I don’t own any MSM stock, nor shall I until their current management teams are a distant memory. I buy stocks that have a snowball’s chance of going up.
I don’t own any bank stocks either, for the same reason. The only Canadian bank smart enough to eschew commercial paper investments was TD. They did SELL it though, which makes them somewhat more clever than their peers if not more upstanding.
At any rate, I suppose its possible that you’re right about the newsies. Should that be the case, that would mean MSM outlets are -afraid- to tell the public the truth about our banks and investments. That is more alarming than having them lie for personal gain, don’t you think?
@The Phantom:
That’s the way it looks from this end. You should discuss it with a business reporter you trust (if practicable for you.)
Part of the difference is, of course, cultural.
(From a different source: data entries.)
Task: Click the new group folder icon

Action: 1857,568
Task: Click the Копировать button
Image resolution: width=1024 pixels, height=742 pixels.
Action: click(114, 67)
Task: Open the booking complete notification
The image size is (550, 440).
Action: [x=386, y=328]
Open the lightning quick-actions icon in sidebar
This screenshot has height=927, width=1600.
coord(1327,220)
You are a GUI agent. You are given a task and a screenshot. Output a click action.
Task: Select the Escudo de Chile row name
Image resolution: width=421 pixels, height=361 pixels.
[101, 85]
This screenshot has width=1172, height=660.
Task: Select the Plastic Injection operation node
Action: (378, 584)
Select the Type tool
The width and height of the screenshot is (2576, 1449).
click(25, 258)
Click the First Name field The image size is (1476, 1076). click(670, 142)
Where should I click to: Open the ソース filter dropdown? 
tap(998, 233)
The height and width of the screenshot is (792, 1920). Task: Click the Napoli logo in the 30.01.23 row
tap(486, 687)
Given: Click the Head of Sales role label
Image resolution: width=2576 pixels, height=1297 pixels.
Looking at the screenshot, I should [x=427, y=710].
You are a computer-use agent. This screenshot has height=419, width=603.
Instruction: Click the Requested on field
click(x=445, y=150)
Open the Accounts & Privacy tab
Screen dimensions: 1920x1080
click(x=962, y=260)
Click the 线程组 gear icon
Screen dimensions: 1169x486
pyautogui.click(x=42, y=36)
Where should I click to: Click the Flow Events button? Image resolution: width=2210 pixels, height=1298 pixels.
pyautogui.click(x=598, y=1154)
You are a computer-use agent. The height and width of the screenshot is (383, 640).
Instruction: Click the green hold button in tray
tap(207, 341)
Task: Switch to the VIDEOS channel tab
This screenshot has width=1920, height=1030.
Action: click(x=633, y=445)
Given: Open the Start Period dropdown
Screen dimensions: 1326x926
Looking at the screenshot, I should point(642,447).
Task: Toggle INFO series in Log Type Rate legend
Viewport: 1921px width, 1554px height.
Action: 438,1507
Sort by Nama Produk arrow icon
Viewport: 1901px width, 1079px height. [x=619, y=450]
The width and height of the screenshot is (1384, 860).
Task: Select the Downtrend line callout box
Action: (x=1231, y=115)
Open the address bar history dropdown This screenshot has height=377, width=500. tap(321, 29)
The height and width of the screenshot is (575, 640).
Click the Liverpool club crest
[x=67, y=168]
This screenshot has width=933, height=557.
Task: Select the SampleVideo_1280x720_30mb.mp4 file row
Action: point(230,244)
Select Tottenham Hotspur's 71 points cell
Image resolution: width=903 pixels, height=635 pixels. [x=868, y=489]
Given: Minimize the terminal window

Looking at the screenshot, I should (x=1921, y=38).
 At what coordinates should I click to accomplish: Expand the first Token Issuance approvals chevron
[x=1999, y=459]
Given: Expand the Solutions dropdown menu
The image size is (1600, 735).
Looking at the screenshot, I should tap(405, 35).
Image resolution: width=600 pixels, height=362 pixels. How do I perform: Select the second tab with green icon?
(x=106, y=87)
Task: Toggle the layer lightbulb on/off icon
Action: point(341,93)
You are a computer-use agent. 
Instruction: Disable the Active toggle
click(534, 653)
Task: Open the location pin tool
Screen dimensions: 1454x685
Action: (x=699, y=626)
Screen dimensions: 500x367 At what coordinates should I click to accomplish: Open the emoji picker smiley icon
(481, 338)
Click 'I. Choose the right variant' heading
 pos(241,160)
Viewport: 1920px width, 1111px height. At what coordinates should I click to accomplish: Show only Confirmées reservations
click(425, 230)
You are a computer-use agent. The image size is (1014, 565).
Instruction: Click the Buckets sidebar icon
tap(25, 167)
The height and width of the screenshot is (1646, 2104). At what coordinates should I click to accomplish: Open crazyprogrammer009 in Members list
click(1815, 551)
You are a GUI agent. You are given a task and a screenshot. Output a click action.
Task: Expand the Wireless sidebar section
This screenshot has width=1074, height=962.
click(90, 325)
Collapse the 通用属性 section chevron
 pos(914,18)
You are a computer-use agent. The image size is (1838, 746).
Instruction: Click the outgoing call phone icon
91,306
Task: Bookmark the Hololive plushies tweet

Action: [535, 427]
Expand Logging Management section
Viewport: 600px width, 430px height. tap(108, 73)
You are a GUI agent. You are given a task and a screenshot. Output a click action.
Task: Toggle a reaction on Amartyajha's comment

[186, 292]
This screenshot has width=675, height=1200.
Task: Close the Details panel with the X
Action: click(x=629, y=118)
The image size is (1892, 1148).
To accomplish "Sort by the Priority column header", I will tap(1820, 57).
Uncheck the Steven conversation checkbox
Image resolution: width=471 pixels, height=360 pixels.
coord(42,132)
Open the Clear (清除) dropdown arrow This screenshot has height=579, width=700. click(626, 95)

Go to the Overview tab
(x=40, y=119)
An old-style, American-style newspaper proprietor would consider torts incurred by ripping into a bunch of “crooks” to be a mere marketing expense. This ethos, though, is foreign to Canada from what I’ve seen.
(Plus, to get back to an earlier point I made, a corporation’s officers’ hands are tied in a way that a sole proprietor’s isn’t. It’s one thing if you risk your own dime, and another thing if you risk someone else’s.)
To be honest, I don’t know of any case where an American MSM organ has ripped into a Canadian company or industry at all. So, I can’t say whether or not country of origin is relevant with respect to defamation of a Canadian company.